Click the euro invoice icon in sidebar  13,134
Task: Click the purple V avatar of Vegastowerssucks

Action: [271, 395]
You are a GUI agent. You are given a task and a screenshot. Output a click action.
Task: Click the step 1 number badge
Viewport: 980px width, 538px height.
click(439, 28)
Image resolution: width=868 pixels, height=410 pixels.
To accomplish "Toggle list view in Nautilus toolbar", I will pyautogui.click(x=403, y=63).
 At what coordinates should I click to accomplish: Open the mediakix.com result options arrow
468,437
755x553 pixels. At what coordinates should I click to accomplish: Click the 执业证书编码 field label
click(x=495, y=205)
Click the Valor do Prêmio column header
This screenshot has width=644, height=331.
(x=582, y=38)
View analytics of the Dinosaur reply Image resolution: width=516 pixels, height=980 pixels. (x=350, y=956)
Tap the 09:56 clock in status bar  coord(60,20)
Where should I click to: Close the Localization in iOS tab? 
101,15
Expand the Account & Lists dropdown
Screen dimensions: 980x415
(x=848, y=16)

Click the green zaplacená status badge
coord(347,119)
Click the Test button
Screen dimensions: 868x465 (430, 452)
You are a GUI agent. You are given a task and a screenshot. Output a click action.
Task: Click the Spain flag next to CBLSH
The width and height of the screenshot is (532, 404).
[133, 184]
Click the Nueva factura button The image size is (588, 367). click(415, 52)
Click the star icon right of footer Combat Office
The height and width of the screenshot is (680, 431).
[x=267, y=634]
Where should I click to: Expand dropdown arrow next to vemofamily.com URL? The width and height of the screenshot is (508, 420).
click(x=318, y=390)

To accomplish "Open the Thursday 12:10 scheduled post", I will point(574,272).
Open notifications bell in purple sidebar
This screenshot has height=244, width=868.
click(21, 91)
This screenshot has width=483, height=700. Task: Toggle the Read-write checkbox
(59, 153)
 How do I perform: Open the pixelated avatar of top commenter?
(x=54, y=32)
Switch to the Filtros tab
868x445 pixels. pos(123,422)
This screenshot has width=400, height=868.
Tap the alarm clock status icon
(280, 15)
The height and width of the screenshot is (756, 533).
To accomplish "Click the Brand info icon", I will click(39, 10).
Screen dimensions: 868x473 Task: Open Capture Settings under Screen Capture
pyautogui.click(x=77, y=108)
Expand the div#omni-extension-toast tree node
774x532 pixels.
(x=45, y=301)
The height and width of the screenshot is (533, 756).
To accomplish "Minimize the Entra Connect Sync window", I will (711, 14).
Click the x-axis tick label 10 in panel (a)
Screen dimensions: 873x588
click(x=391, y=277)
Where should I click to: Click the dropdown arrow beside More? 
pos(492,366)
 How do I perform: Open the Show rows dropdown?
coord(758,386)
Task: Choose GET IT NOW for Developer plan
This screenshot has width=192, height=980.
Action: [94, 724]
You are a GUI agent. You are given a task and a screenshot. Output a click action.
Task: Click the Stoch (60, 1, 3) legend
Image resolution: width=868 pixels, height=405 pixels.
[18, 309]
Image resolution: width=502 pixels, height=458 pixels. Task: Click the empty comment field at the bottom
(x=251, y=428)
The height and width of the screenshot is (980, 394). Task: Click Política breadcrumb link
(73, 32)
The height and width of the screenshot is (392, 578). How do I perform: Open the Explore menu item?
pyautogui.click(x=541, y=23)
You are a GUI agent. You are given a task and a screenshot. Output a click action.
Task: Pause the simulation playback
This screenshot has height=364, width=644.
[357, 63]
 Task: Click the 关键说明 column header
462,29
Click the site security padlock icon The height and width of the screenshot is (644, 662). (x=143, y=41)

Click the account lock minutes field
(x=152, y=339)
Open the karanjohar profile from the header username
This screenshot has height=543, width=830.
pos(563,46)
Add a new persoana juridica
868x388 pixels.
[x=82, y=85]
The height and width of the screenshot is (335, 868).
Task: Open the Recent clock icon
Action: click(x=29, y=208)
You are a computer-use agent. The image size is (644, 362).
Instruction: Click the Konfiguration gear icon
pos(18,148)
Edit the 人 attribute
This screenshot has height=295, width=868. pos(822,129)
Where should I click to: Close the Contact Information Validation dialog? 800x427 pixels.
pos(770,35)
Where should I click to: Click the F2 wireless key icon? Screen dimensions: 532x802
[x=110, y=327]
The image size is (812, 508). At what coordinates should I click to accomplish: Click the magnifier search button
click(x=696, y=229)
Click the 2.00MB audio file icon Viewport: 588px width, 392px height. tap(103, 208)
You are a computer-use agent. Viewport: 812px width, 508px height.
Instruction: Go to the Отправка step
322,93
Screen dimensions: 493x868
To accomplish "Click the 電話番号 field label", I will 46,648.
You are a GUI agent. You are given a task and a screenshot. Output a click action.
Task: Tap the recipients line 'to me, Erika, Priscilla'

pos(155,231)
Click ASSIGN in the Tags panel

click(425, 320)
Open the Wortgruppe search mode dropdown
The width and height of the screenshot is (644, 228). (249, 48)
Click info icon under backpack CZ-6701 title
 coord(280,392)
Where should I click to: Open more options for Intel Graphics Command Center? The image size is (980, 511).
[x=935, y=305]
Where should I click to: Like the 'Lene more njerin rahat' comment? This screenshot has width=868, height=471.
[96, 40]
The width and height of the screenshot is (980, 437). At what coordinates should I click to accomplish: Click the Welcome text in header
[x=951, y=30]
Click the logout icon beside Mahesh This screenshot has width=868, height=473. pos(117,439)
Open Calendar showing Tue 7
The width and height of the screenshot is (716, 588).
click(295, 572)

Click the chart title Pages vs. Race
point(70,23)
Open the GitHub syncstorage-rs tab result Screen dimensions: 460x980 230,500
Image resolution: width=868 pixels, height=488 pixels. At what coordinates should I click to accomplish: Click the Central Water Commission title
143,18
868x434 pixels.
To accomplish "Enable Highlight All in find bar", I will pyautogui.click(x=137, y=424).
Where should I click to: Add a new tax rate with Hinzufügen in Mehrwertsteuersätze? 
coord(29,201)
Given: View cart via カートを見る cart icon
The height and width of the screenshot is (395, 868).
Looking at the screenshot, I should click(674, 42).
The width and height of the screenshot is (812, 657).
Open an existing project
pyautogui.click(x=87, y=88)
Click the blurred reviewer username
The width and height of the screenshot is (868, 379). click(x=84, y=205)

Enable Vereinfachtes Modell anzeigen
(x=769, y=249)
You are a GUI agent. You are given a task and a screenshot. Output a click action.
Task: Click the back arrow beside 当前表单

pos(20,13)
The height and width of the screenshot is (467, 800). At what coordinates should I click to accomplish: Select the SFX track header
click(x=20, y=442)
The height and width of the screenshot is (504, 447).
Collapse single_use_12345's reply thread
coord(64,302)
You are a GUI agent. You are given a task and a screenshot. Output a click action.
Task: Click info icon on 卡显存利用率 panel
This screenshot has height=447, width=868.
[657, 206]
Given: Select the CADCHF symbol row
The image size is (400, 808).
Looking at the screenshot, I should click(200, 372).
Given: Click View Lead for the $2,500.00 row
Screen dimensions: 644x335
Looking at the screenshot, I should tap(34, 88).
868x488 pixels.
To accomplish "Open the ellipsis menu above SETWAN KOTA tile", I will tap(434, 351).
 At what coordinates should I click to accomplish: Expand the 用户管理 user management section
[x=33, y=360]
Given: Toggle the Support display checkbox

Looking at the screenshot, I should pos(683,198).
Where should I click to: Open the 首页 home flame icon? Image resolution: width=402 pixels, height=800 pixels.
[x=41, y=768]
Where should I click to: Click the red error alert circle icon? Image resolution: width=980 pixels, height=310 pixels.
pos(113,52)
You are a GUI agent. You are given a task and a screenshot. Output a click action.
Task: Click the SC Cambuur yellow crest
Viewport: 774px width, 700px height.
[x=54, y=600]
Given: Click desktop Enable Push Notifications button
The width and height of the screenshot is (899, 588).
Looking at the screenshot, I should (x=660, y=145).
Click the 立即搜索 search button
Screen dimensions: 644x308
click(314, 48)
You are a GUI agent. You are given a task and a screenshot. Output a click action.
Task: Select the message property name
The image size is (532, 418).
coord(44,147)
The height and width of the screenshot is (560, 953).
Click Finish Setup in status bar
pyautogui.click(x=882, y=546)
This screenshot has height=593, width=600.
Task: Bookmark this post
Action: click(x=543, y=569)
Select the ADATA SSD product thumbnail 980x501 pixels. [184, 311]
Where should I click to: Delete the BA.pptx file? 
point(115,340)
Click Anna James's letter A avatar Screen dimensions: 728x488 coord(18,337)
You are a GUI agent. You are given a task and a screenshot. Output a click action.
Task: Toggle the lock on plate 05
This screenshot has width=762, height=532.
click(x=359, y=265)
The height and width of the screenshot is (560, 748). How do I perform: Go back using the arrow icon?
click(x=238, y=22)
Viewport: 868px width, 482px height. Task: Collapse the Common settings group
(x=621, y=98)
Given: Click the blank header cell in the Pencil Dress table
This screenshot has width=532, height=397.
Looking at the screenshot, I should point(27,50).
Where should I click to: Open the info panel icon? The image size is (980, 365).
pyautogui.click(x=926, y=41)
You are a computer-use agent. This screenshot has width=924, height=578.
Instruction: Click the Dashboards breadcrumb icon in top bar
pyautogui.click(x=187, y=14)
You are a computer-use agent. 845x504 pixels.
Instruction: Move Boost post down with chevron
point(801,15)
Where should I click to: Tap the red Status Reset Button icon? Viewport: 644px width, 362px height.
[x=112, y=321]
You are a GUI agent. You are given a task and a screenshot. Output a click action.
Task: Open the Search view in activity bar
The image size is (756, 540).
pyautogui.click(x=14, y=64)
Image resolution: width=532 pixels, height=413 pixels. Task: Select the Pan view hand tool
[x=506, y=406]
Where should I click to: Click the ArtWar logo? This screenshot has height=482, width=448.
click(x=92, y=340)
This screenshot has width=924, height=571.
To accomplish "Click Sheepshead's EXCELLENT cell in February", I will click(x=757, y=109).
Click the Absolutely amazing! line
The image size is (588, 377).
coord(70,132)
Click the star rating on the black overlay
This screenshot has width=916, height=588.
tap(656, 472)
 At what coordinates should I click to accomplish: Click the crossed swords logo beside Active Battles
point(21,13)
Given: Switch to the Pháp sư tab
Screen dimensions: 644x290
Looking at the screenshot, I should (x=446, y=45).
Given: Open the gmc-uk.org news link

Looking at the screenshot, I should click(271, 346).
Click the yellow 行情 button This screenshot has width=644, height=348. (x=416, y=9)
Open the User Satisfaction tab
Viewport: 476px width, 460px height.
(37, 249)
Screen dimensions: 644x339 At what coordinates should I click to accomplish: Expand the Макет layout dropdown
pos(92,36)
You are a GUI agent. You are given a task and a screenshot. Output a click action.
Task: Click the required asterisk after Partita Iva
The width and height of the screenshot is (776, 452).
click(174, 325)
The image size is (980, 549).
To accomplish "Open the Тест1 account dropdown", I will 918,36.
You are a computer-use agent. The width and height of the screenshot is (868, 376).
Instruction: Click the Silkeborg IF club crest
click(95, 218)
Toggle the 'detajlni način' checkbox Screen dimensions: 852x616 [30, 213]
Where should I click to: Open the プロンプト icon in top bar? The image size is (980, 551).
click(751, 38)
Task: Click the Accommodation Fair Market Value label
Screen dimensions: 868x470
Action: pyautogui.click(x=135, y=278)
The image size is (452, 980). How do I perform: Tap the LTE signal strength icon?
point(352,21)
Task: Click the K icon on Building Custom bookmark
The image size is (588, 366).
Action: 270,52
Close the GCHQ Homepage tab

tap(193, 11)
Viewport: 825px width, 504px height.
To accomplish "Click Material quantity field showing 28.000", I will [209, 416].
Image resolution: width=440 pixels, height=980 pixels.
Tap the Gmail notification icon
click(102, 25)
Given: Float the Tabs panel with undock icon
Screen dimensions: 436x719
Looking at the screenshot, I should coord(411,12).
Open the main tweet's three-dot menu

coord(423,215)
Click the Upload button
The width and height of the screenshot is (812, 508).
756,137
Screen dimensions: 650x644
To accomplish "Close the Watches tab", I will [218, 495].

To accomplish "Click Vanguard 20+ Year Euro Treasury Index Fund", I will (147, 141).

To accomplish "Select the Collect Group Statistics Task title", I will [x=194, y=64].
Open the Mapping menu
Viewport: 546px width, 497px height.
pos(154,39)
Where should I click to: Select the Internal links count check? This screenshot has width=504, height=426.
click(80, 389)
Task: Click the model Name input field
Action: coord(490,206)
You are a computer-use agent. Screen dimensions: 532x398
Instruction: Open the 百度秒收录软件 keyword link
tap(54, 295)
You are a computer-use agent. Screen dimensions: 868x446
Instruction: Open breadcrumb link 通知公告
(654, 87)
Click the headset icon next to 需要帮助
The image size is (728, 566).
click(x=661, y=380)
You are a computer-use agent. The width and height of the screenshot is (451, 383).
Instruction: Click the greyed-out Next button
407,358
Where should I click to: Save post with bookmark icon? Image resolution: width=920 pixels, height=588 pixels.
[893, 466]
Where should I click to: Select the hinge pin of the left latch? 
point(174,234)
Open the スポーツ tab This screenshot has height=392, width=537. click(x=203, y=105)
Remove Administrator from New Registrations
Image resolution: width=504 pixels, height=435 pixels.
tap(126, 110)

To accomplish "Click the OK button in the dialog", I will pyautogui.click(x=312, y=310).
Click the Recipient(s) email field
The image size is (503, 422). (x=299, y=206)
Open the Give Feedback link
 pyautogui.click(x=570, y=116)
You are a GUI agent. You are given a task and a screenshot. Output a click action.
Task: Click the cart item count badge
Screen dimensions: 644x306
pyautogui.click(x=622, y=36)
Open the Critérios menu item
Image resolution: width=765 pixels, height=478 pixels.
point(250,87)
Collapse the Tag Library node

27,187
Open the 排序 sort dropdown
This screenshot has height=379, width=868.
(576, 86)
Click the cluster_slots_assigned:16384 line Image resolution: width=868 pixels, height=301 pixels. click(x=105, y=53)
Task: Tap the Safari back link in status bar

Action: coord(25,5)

====

Could you repeat the items from the line with "Given: View cart via カートを見る cart icon" to the line with "(x=769, y=249)", substituting "existing workspace" for "existing project" and leaving everything else unchanged?

Given: View cart via カートを見る cart icon
The height and width of the screenshot is (395, 868).
Looking at the screenshot, I should click(674, 42).
The width and height of the screenshot is (812, 657).
Open an existing workspace
pyautogui.click(x=87, y=88)
Click the blurred reviewer username
The width and height of the screenshot is (868, 379). click(x=84, y=205)

Enable Vereinfachtes Modell anzeigen
(x=769, y=249)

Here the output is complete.